What the Migration Script Does¶
Every generated migration script follows the same three-step pattern per workload:
| Step | Command | Purpose |
|---|---|---|
| 1. Annotate | kubectl annotate deployment ... |
Adds cloudtaser annotations to the pod template, triggering injection on next rollout |
| 2. Delete | kubectl delete externalsecret/sealedsecret/secret ... |
Removes the old secret resources from the cluster |
| 3. Restart | kubectl rollout restart deployment ... |
Triggers a new rollout so pods pick up the cloudtaser annotations |
The script is idempotent
Running the script multiple times is safe. kubectl annotate with --overwrite replaces existing annotations. kubectl delete on a missing resource returns a warning, not an error. kubectl rollout restart is always safe.
Secret Store Path Mapping¶
The migration command maps source secrets to secret-store paths using the following convention:
| Source | Generated Secret-Store Path |
|---|---|
ESO: ExternalSecret with remote key prod/myapp |
secret/data/prod/myapp |
Sealed Secrets: SealedSecret generating Secret myapp-secrets in namespace production |
secret/data/production/myapp-secrets |
SOPS: Secret myapp-secrets in namespace production |
secret/data/production/myapp-secrets |
Override the path prefix with --secretstore-path-prefix:
cloudtaser-cli target protect --from=eso \
--secretstore-address https://vault.eu.example.com \
--secretstore-role cloudtaser \
--secretstore-path-prefix "secret/data/eu"

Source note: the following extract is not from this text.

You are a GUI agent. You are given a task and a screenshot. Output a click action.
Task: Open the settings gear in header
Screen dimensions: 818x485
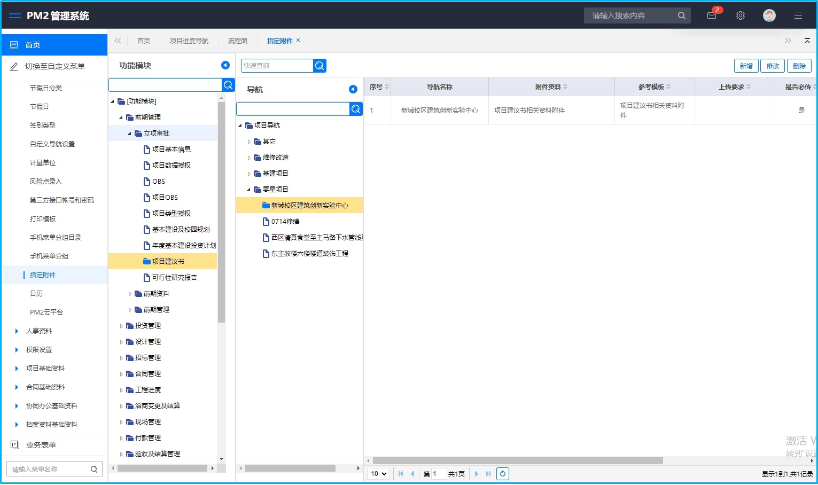click(x=741, y=15)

Post-Migration Verification¶
After running the migration script:
# Verify workloads are running with cloudtaser injection
cloudtaser-cli target status -n production
# Run an audit to confirm no orphaned Kubernetes Secrets remain
cloudtaser-cli target audit \
--secretstore-address https://vault.eu.example.com \
-n production
# Check that pods are receiving secrets
kubectl logs <pod-name> -c <container-name> | head -20
Migrate one namespace at a time
Start with a staging or development namespace. Verify everything works before migrating production workloads.